Hormonal therapies are used to treat both early stage breast cancer and cancer that has metastasized. For nearly two decades, tamoxifen has been the primary adjuvant (postsurgical) hormonal treatment for breast cancer. But new data comparing an aromatase inhibitor to tamoxifen in postmenopausal women has shown that the aromatase inhibitor works better. As a result, these drugs have become more widely used. The latest recommendation, released by the American Society of Clinical Oncology in November 2004, suggests that most postmenopausal women use an aromatase inhibitor as adjuvant hormonal therapy.
Tamoxifen and raloxifene are currently the only FDA-approved drug for breast cancer risk reduction. You can read more about using tamoxifen or raloxifene for breast cancer prevention here.
Scientists believe that the aromatase inhibitors may be even better than tamoxifen at reducing breast cancer risk in postmenopausal women. But we don't yet know what the benefits or the side effects will be, which is why trials like ExCel are getting underway.
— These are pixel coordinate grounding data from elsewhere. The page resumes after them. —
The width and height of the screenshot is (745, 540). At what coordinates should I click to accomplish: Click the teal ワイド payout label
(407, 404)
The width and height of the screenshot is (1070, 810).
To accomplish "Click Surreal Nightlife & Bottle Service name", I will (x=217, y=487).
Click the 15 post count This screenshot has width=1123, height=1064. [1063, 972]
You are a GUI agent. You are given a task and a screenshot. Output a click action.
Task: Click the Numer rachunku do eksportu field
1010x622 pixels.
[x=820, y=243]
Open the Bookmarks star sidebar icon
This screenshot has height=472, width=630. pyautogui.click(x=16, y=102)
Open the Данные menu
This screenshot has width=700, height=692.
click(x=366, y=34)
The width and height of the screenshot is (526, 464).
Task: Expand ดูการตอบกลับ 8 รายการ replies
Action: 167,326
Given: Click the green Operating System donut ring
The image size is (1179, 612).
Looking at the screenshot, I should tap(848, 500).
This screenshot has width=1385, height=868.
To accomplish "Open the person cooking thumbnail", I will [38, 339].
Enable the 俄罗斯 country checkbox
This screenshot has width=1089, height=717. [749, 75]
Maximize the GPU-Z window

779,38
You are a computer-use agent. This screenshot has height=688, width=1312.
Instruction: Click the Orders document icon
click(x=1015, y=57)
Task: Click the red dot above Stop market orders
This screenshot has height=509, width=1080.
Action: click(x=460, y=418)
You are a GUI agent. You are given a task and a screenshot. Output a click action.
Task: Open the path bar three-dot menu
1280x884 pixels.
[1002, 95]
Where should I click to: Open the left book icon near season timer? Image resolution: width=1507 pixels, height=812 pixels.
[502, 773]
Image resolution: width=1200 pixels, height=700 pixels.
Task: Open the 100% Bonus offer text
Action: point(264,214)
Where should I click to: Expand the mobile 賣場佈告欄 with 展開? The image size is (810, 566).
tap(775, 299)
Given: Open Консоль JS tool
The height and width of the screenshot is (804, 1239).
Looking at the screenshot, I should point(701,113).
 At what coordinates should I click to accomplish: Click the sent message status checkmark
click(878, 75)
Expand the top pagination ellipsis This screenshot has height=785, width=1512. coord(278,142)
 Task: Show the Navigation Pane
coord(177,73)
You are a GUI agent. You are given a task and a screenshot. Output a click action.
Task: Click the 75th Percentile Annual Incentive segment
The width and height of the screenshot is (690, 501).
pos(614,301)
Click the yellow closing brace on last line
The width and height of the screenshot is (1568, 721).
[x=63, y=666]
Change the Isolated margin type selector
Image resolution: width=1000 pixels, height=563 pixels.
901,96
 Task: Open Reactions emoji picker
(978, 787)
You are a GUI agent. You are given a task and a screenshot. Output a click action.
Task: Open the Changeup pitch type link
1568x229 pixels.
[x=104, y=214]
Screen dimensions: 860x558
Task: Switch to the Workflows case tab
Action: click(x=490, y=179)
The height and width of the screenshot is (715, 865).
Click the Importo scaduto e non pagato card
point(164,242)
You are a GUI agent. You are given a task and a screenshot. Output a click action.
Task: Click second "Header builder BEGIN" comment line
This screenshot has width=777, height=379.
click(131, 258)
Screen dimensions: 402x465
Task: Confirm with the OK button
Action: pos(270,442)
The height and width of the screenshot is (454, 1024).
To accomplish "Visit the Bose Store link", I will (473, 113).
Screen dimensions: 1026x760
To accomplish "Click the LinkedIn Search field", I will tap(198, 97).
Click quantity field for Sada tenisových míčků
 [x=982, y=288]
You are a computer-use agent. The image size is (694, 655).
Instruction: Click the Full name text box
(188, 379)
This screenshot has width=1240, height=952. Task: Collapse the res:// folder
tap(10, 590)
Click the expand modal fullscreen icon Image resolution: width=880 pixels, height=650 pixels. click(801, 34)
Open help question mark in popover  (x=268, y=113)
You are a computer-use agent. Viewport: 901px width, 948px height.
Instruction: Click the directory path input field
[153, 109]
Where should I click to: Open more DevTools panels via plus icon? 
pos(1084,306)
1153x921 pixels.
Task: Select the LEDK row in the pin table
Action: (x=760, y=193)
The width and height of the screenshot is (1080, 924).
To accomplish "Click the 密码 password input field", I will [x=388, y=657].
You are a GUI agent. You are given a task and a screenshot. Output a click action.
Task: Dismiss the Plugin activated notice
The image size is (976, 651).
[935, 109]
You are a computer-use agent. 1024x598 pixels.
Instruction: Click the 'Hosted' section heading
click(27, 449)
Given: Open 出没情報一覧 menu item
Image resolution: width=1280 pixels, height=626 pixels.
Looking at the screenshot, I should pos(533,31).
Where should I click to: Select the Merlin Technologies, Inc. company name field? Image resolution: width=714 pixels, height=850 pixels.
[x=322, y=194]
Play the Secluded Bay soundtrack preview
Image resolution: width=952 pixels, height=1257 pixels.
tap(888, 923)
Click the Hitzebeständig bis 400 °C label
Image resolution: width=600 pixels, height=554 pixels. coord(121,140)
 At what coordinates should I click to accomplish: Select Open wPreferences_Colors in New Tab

ExCel will enroll 4,500 postmenopausal women in the United States, Canada, and Spain who are at high risk for breast cancer. Women will be randomized to receive either exemestane or a placebo for five years. After the trial is completed, researchers will look at how many women in each group developed breast cancer and use that information to determine how effective exemestane was at reducing breast cancer risk.
You can learn more about the ExCel study online or by calling 1-800-4-CANCER (in the US) or 1-888-939-3333 (in Canada).
Susan says: Breast cancer prevention with tamoxifen, raloxifene, or an aromatase inhibitor is based on the theory that blocking estrogen, which stimulates breast cancer growth, will keep breast cancer from occurring.
Taking a drug to reduce breast cancer risk sounds like a good thing. But it's not that easy.
Tamoxifen has been approved for breast cancer risk reduction for high-risk premenopausal and postmenopausal women. Raloxifene is only approved for use by high-risk postmenopausal women. Only high-risk postmenopausal can enroll in the Excel study. Only women who are considered high risk for breast cancer can take tamoxifen for breast cancer reduction. And only women who are high risk will be able to enroll in the ExCel study. (Women are considered high risk if they have a Gail risk score of at least 1.66, have been diagnosed with DCIS or LCIS or have been found to carry a BRCA mutation.) What's wrong with this? We're actually not all that good at determining who is high risk. In fact, most women who get breast cancer don't have any known risk factors. And even if you are considered to be high risk, it doesn't mean you will get breast cancer. There is also the issue of side effects. In the case of tamoxifen, these side effects include an increased risk for uterine cancer and blood clots. With the other aromatase inhibitors, these side effects include a higher risk of fractures and bone and joint pain. These side effects may be worth the cost of treatment if you already have breast cancer. But to be exposed to these side effects when you are healthy—and may never get breast cancer—may not be.
Studies have found that many women who are considered high risk for breast cancer are not interested in taking tamoxifen because of the side effects. Whether these women would be more interested in taking an aromatase inhibitor if these drugs are found to be effective in the risk reduction setting remains to be seen. If you are postmenopausal and believe you are at high risk for breast cancer and are interested in the ExCel study, you should meet with a breast cancer specialist to discuss your risk factors for the disease, all your risk reduction options, and the risks and benefits of exemestane.